The world of finance is one vast complex system in itself and connects to other similarly vast regions that define human society. Its faults are many.

For a system to be sustainable in the long term each one of its parts must contribute to its maintenance; exceptions can be entertained provided they are being managed.

One myth that defines our times relates to the idea of equality. Not the equality before the law or the offering of opportunities, but the assumption that everybody is the same when it comes to personal qualities and circumspection. The very mantra "Anybody can be president" so often espoused in the US is nothing more than a conceptual anesthetic to lull voters (the minority that actually bothers to vote) into a convenient dream. Translate such a phantasy into lending patterns and we get 'sub-prime' mortgages, a euphemism standing for dishing out money to illusory characters.

Even greed does not underwrite those practices, for greed looks for returns (even if not much else besides).

Systems are interdependent within their domains but the degree to which any one of its parts relates to any other is a function of the respective channels of communication.

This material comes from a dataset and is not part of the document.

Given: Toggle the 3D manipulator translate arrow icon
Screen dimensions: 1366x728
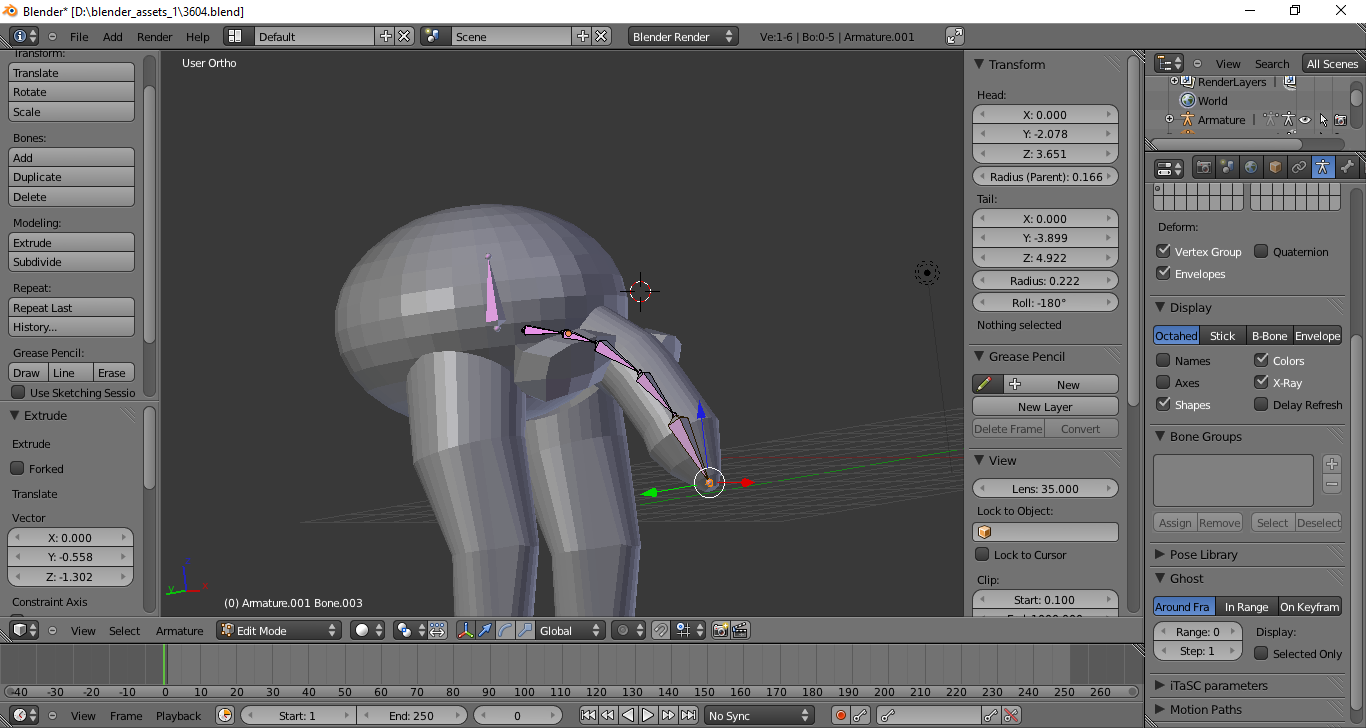Looking at the screenshot, I should point(485,631).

The data criss-crossing the landscape, their interpretation and indeed their creation, all become a matter of how well the entities perform. Larger complexes can reach a stage where the conceptual distance induces a blurring of shapes just like a building can disappear behind smog. A resident can still know about the building, but to anyone not familiar with the district it may as well not even exist.

Over the last few decades a whole range of financial instruments have been created for the sole purpose of making money out of their dynamics; they represent subsystems which have been hidden from the general population. Neither their existence nor their nature appeared on the screens of many of our regulatory mechanisms designed to rein in excesses.

Hardly any business would countenance having its stock plundered by others in order to profit from contrived opportunities only known to themselves. Yet shares and their derivatives (already removed from the source that made them possible in the first place), traded within the context of short selling or naked short selling, were dragged down arcane passages subjecting them to questionable rituals. Shares themselves are merely items of symbolic value with a tenuous link to what they are actually meant to represent. Their fluctuations in price do not reflect the hourly quality of some product but the visceral emotions of gamblers. Perception rules; psychosis is king.

Functionalities, an often misunderstood yet powerful analysis tool under Otoom nevertheless, represent our conceptualisations as they become manifest. Acuity of vision or the lack of it, is a functionality owned by receivers of information regardless of where they are found. Degeneration - another type of dynamic - can spread across areas if such progress is made possible through underlying trends. If our masters can perform in an atmosphere of shortsightedness then chances are the ambience is of a general nature that encompasses the rest of society. Thus the housing crisis rests on levels of debt reflecting a desire for instant fulfillment; so does obesity; so does road rage; so does violence in the class room.

Lack of understanding rests on a paucity of thinking. A superficiality that allowed the effects of short selling to be shrugged off as someone else's problem can also be found in the outsourcing of aircraft maintenance; in the exporting of long-developed skills; in placing infants in child care. When something goes wrong eventually the resultant indignation is a measure of the guilt waiting in the wings.

Complex systems do not go quietly. The road to dissolution may appear placid, but any one of its subsystems can spring a surprise event which then overwhelms its neighbours in a possibly cataclysmic fashion. Even if the current fallout from the financial upheaval will have been cleaned away and put down as mere murmurs they are like the creaking of beams in a mine - one too many and the collapse will have reduced the edifice to just another layer of rocks.